§ WHAT YOU WILL DO:
Locate the line that contains "Task: Select the central red helmet core gem". Retype it and every line after it to the end of the records, exactly, but not the pictures.

DATA FOR THIS TASK section start

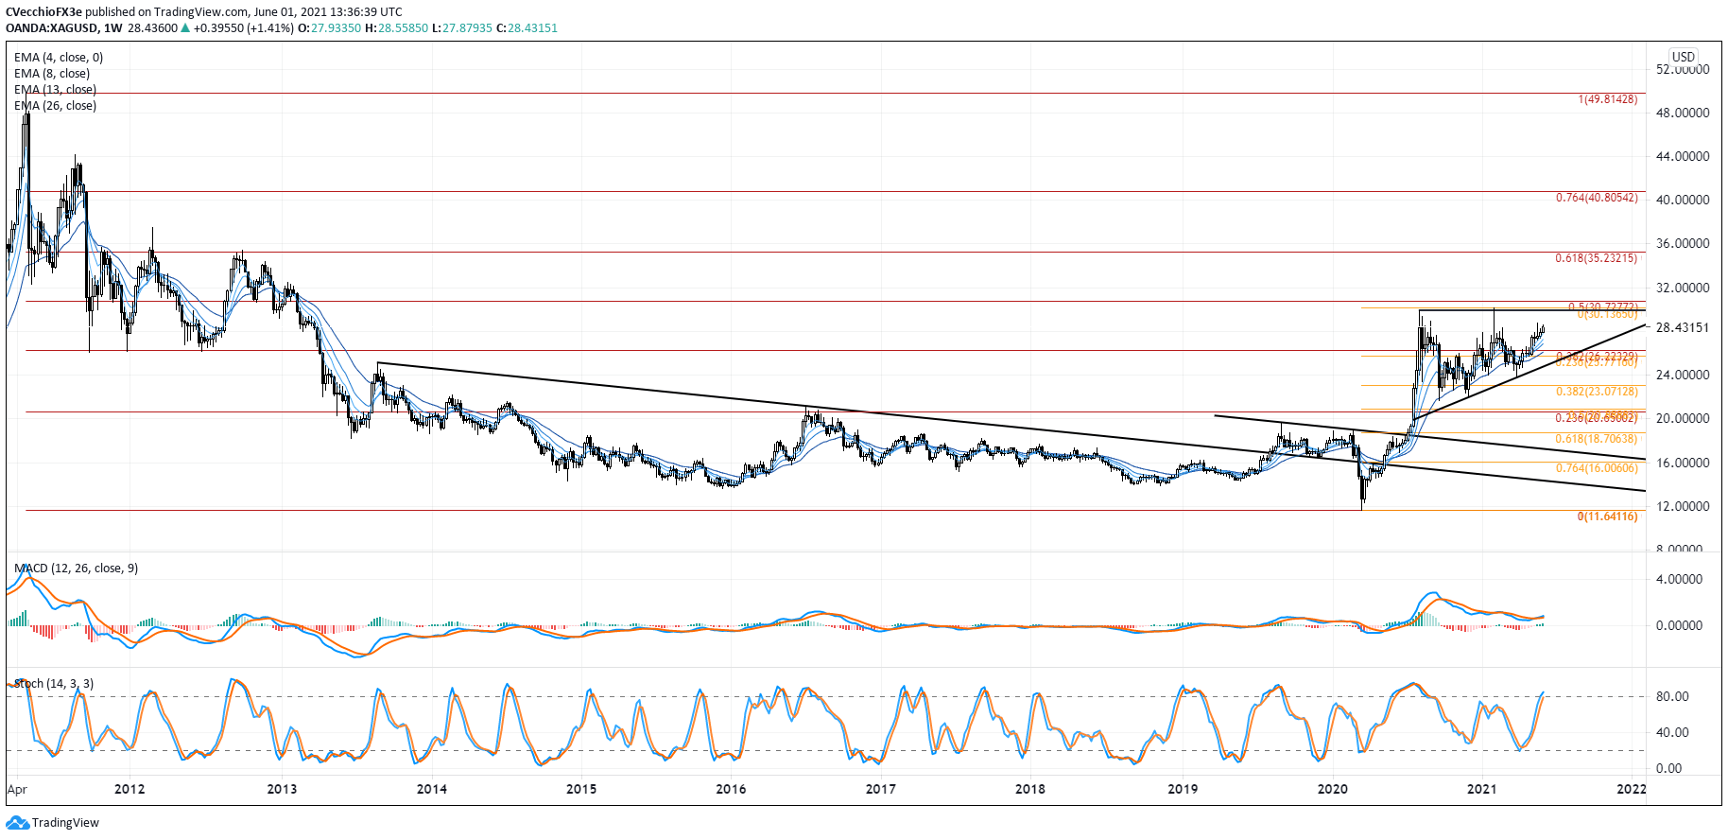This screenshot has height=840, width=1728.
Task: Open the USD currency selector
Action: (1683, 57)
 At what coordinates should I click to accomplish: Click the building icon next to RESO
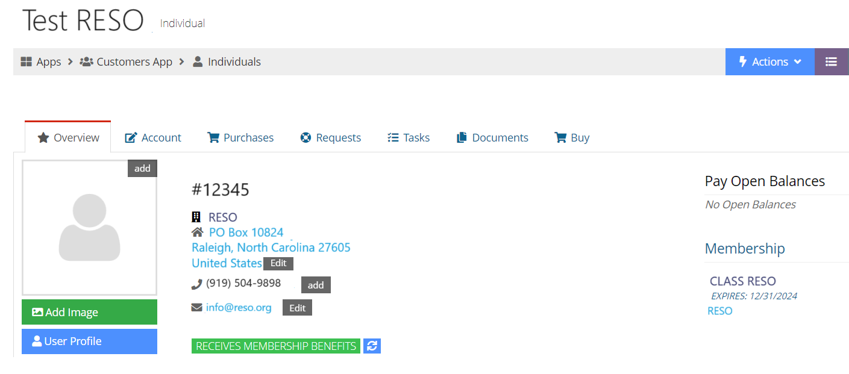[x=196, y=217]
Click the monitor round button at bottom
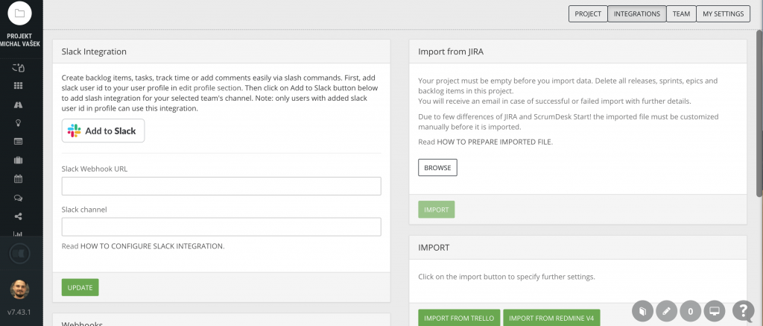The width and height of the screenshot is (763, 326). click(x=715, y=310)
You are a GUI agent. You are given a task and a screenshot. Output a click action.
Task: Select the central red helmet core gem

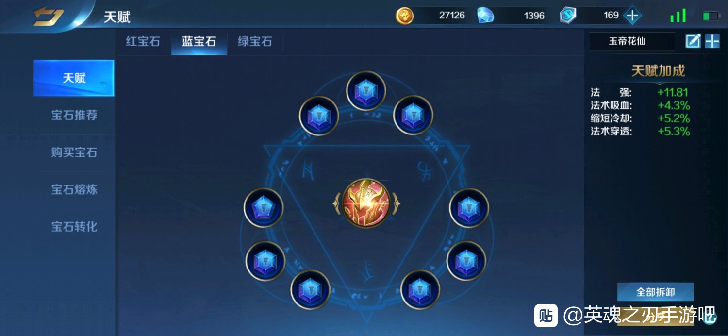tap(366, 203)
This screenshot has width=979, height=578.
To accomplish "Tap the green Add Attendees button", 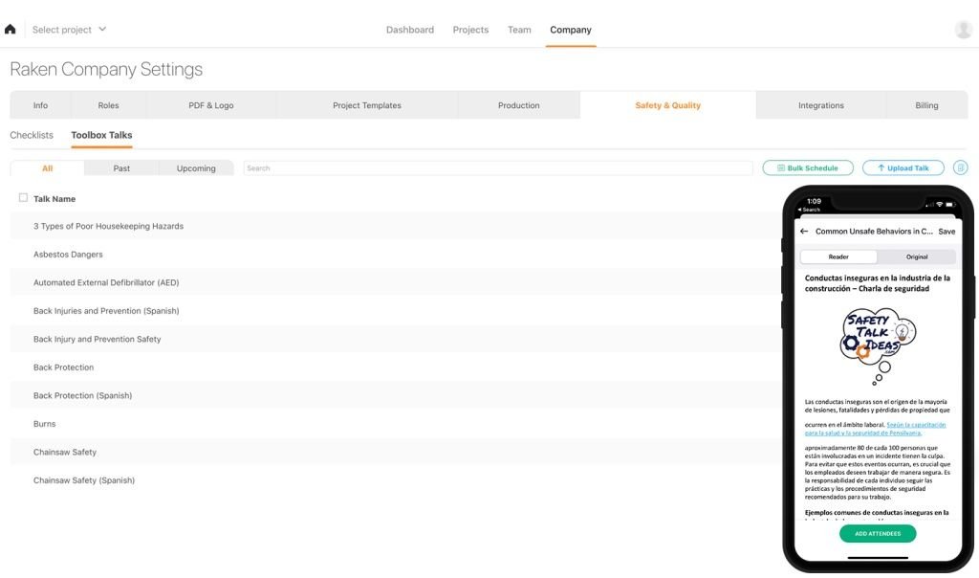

DATA FOR THIS TASK section end

§ RESULT BELOW:
Task: Select the central red helmet core gem

tap(366, 203)
This screenshot has width=979, height=578.
To accomplish "Tap the green Add Attendees button", 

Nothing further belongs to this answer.